Il New York Times del 12 Marzo ricostruisce la situazione nel mondo. A me preme sottolineare quello che sappiamo della Corea del Sud. A differenza di altri paesi con gravi focolai, la Corea del Sud, che ha una popolazione di 51 milioni di abitanti, non ha completamente limitato i movimenti dei suoi cittadini. Ovviamente anche là è stato attuato un sostanziale contenimento di tutte le manifestazioni che radunino molte persone, incluse quelle religiose, anche all’aperto, e le scuole sono chiuse.
Ma il paese si è straordinariamente concentrato sul monitoraggio aggressivo delle infezioni. Sono stati segnalati oltre 7.900 casi e 66 decessi (cioè con un tasso di fatalità dello 0.8%).

Contrariamente alla maggior parte degli altri paesi, sulla base dei loro rapporti, in Corea del Sud, l’incidenza di nuovi casi ha cominciato a rallentare.
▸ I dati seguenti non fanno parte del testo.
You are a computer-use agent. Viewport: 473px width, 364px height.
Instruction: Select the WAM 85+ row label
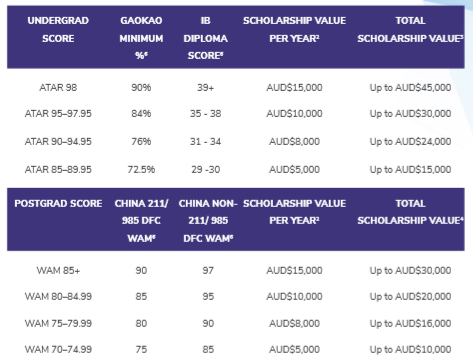(x=58, y=270)
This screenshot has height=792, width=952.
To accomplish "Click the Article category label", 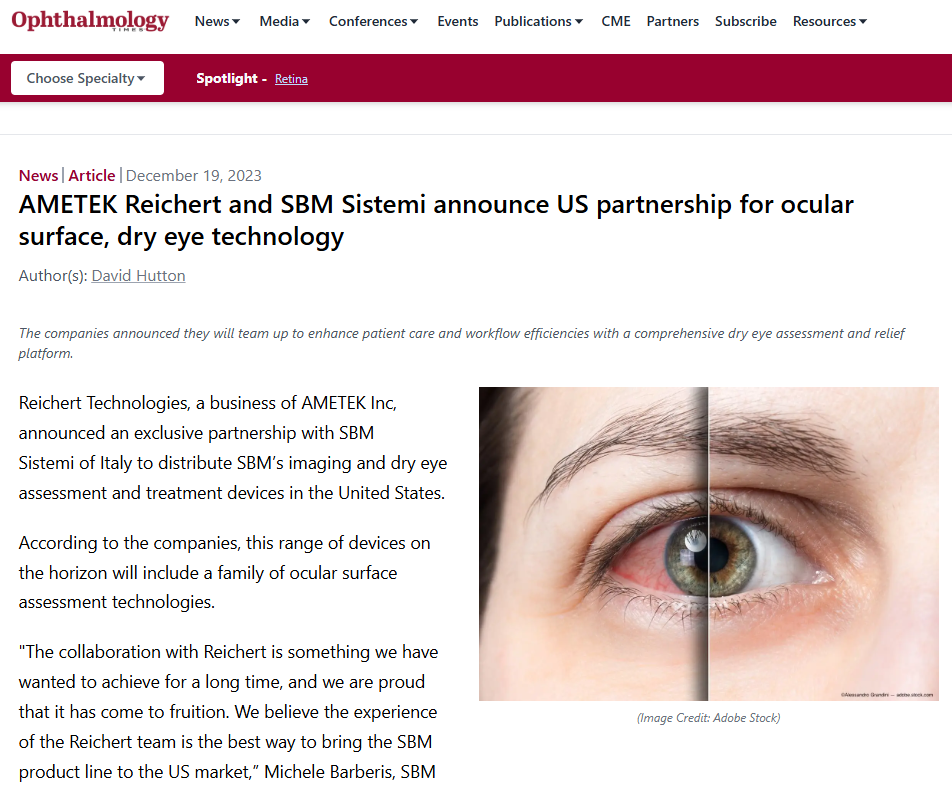I will tap(92, 176).
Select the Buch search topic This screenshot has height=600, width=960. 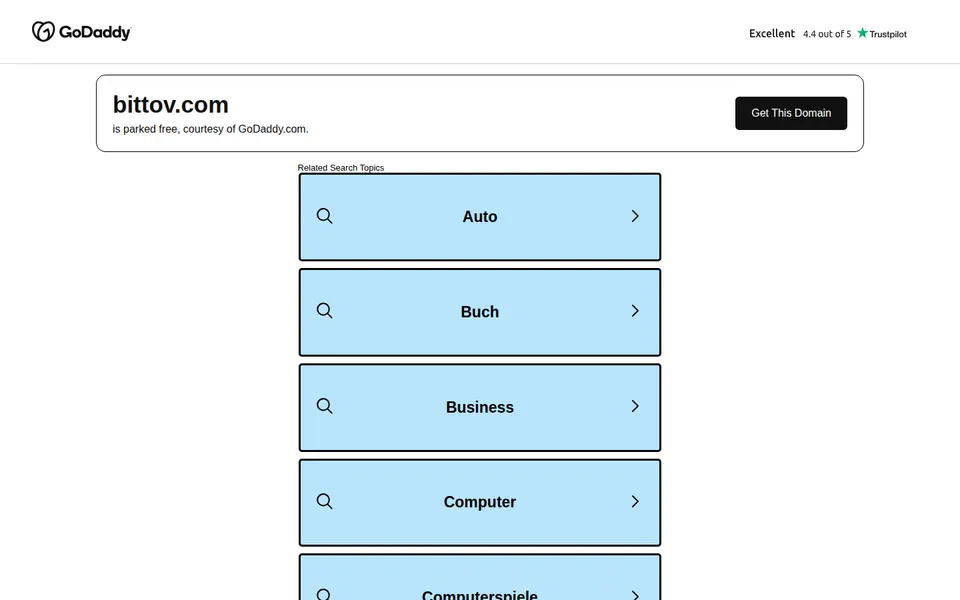(x=480, y=312)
Più di 235.000 persone sono state testate e funzionari sanitari hanno accuratamente rintracciato le persone che potrebbero avere sintomi (non solo i sintomatici, quindi), testando più di 10.000 persone ogni giorno. In altri termini su 235.000 tamponi, fatti pure per strada, senza nemmeno far scendere dalle auto i passeggeri (drive-through testing centers), sono stati isolati, al 10 marzo, circa 7.900 infetti, un numero che è cresciuto fino a 8.162 al 15 marzo (con un tasso di crescita medio di 52 casi al giorno negli ultimi 5 giorni, che conferma il trend in veloce discesa). Quindi, stando a questi numeri, l’incidenza cumulativa della malattia dovrebbe essere stata al 10 marzo di 336 casi per milione di abitanti. Alle 235.000 persone testate fino al 10 marzo, dovrebbero aggiungersene altre 50.000 testate fino al 15 marzo, che porta il numero di contagiati a 286 per milione di abitanti. Se i numeri forniti sono corretti, l’epidemia è quindi in una fase di contenimento molto soddisfacente.

I funzionari del Ministero della Sanità Coreana hanno introdotto campagne molto aggressive di sensibilizzazione dell’opinione pubblica, inviando avvisi di telefonia mobile ai cittadini ogni volta che viene segnalato un nuovo caso nei loro distretti. Vengono continuamente forniti aggiornamenti sui siti Web governativi e sulle app mobili su quante persone sono state testate e dove. Vengono fornite persino indicazioni su ogni paziente positivo al test: il loro sesso, come sono stati infettati e dove vengono trattati, nonché i luoghi che hanno visitato prima del test positivo. Sono stati anche adottati strumenti di controllo personale, con importanti effetti sulla privacy, che da noi sarebbero impossibili.

Io continuo a pensare che le misure di contenimento generale adottate gradatamente dal nostro governo siano state adeguate, ma penso anche che oltre non si possa andare, perché il prezzo pagato dal paese è già elevatissimo e certamente non possiamo immaginare aggressive violazioni della privacy individuale. Credo però che una strategia di estensione di controlli come quella adottata dalla Corea del Sud possa ancora essere perseguita anche in Italia, in aggiunta alle necessarie misure di contenimento generale, specie nelle regioni che ancora non sono sommerse dall’epidemia. L’esperienza coreana dimostra che allargando in modo coordinato e programmato il numero di campionamenti per inseguire il virus, si possono ottenere ottimi risultati.

Io credo che questa scelta dovrebbe, a questo punto, essere implementata anche in Italia per fare un ulteriore passo avanti e potrebbe essere critica nelle regioni che hanno un tasso di contagio ancora contenuto. Al Policlinico Federico II di Napoli, in conseguenza delle limitazioni imposte dalle direttive Aziendali e Regionali relativamente alla tipologia di pazienti a cui effettuare il tampone, la Prof. Maria Triassi, il Prof. Giuseppe Portella ed il Prof. Francesco Beguinot hanno lanciato un protocollo di ricerca che di fatto, all’interno dell’ospedale, sta adottando la strategia Coreana, identificando e testando tutto il personale che ha avuto contatti con colleghi o pazienti successivamente trovati positivi. Una iniziativa molto intelligente che potrà fornire informazioni importanti.

Secondo me questa dovrebbe essere la prossima mossa, a livello di tutto il paese, od almeno nelle regioni in cui l’incidenza cumulativa di casi gravi non è così drammatica come in Lombardia ed Emilia-Romagna, e dove è possibile che queste misure possano aiutare il contenimento dell’epidemia. Come più volte detto, noi non possiamo fermare questa epidemia ma possiamo rallentarla per far sì che non annichilisca il servizio sanitario.